3. Seek out opportunities to gain new skills and understandings
One of the core psychological needs we all share is competence – not just in the traditional sense of being able to do our jobs well, but also in the context of being challenged to stretch our existing competencies and grow new ones.
Certainly, the ability to develop and refine new competencies is a necessity in today’s work environment where the skills we use today might lose relevance in favour of another. For leaders, it’s easy in the light of ever-changing conditions to grapple with feelings of uncertainty about their capacity to lead as accomplishments achieved in the past are no longer necessarily indicative of future performance levels.

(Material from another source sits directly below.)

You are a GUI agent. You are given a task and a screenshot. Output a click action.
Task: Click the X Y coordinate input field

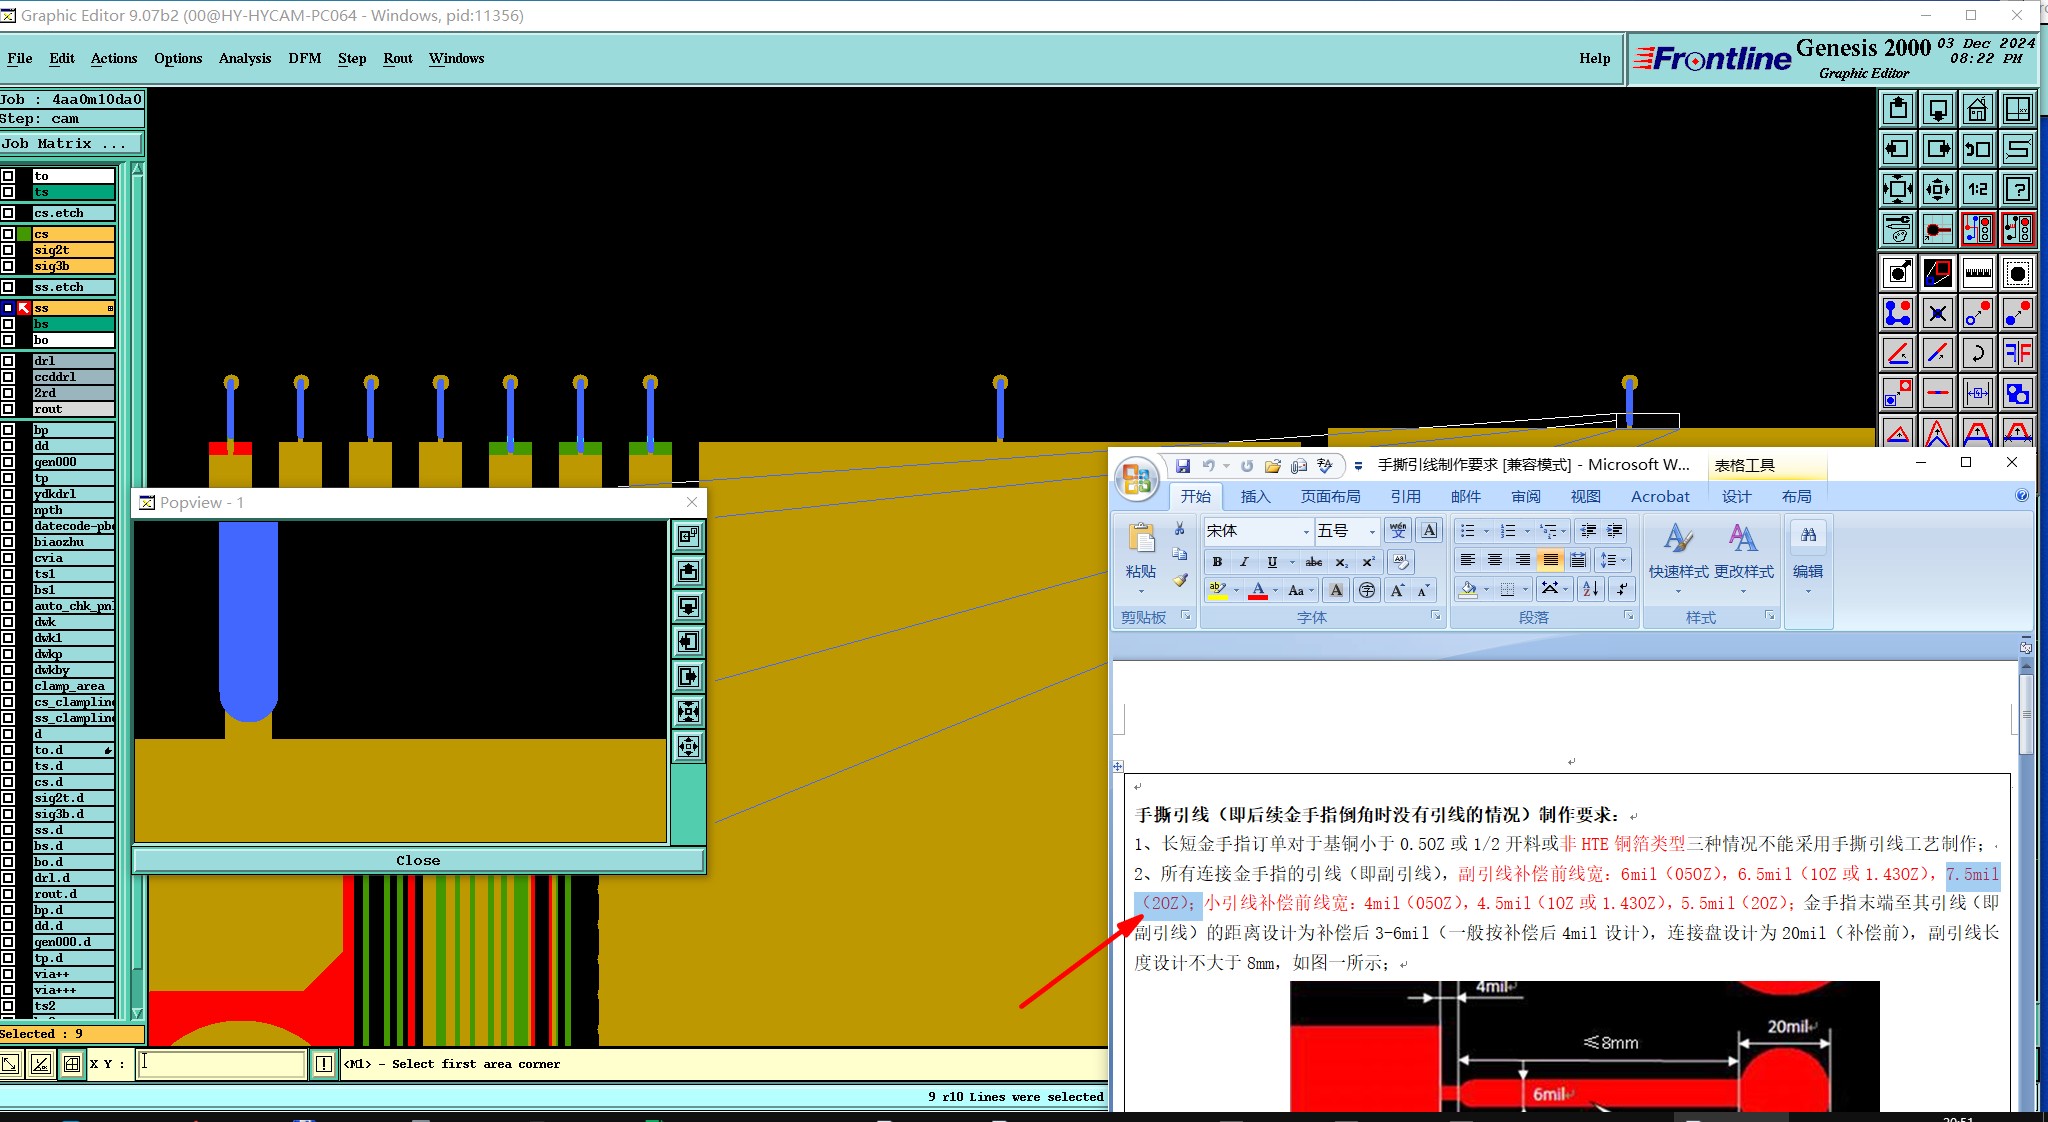pyautogui.click(x=220, y=1064)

But this is why it’s important to remember that the leadership role is naturally evolving from the command-and-control style – where answers must come from the top and trickle down the organizational ladder – to a more collaborative one where leaders help their employees to discover the answers.
To do this, leaders need to foster a culture that encourages making time to test, experiment and learn in order to build new competencies and understandings of both current realities and possible future trends.
In this way, courageous leaders are able to manage their fears because they understand that leadership is a never-ending learning process, instead of a fixed destination that you arrive at after serving your time in the trenches.
4. Focus on what’s in your control to manage
The last step we need to take is to let go of those variables for which we have no control over. As easy as this may sound, this is often the biggest hurdle for leaders to overcome, especially if they confuse their authority with being in control.
While there may be continued uncertainty in the global economy, the last thing your team or organization needs from you is bringing additional uncertainty into the mix because your focus is on what you can’t control, instead of on what aspects you do have some measure to address and consequently, where efforts can be made to keep things moving forward.
Courageous leaders understand this well because they recognize that managing their fears is a continual process because they know our fears are not constant. Rather, our fears will naturally ebb and flow in response to the changing conditions we have to deal with.
This in many ways is what makes these leaders courageous – whether they’ve mastered their fears today or not, they know that their fears will once again rear its ugly head in the future and yet, this doesn’t deter them from helping their team and organization to press ahead.
There’s no question that in light of the prevailing uncertainties, turmoil and persistent change, we need courageous leaders who can guide our organizations forward instead of allowing us to simply tread water waiting for better times. However, it’s important to remember that the courage we seek should arise not in the absence of fear, but because we’ve learned how to manage our fears so that we might stay on course to achieving our shared purpose.